Supportive management

  1. Intubation may be required in case of significant respiratory failure.
    Specific problems may arise:
    1. Greatest risk of aerosol transmission will be to the airway operator, who would need to be appropriately protected
    2. Coagulopathy could create a post-intubation haemoptysis problem due to relatively trivial airway trauma
    3. Frequent suctioning could cause enough airway trauma to produce lower airway haemorrhage
  2. Respiratory support
    1. Copious volumes of fluid resuscitation may produce pulmonary oedema
    2. NIV may be sufficient initially, but has a greater potential to aerosolize secretions.
    3. Invasive ventilation is the preferred method.
    4. The invasively ventilated patient should be ventilated with lung-protective ventilation.
    5. Expired gas from the patient should pass through a HEPA or equivalent filter.
    6. Extracorporeal life support is not advised (expecting haemorrhagic complications)
  3. Circulatory support
    1. Aggressive volume repletion with isotonic fluids
    2. Ebola can be complicated by adrenal necrosis; "stress dose" steroids should be considered early
    3. Standard noradrenaline is probably going to play a role.
  4. Neurological dysfunction
    1. These patients may be obtunded for a variety of reasons.
    2. Of the reasons one needs to exclude, the most important are:
      1. Intracranial haemorrhage in the coagulopathic patient
      2. Seizures (including non-convulsive status)
      3. If not obtunded, they may be in pain, feeling isolated, and frightened beyond belief.
      4. Experts recommend videoconferencing facilities be made available to permit contact with loved ones
  5. Electrolyte abnormalities
    1. Massive fluid and electrolyte loss is to be expected
    2. Apart from anticipating and correcting it, no specific recommendations can be made
  6. Fluid balance and renal failure
    1. Vast volumes of crystalloid may be used; so you better use a balanced solution.
    2. ATN is present on post-mortem of Ebola victims, and is thought to originate from the shock state- correcting the haemodynamic derangement is therefore a priority.
    3. Standard indications for renal replacement therapy apply.
    4. All effluent must be disposed of in some sort of formalised fashion (like the rest of the Ebola patient material, one cannot simply put it in the routine medical waste bins)
  7. Nutrition
    1. If this is a person originating from the characteristic part of Africa where Ebola is endemic, premorbid malnutrition needs to be considered.
    2. Thus, refeeding syndrome needs to be watched for
    3. No specific recommendations can be made other than to watch for haemorrhagic complications of NGT insertion
  8. Correction of coagulopathy
    1. If substantial bleeding has occurred, the DIC must be supported with blood products.
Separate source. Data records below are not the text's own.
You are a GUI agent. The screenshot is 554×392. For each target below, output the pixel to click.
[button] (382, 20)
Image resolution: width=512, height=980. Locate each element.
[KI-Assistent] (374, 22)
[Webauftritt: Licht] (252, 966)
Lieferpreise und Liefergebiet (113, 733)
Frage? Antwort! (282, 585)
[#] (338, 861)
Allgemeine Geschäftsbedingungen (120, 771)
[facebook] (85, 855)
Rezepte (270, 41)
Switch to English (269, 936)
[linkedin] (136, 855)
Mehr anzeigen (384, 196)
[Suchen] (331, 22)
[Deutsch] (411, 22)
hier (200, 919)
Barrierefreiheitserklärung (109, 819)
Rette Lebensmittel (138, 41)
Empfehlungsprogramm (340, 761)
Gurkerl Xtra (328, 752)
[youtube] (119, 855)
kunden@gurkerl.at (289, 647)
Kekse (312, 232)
Tranexamic acid may play a role.

Specific therapies

  • Many of these therapies have been approved by the American FDA only because of the ongoing emergency situation. Some are barely in Phase I trials.
  • Several experimental therapies exist:
    • Brincidofivir (in vitro activity)
    • ZMapp monoclonal antibody cocktail
    • TKM-Ebola an interfering RNA molecule used to block expression of two viral replication genes
    • Convalescent whole blood
    • To date, none are exactly evidence-based.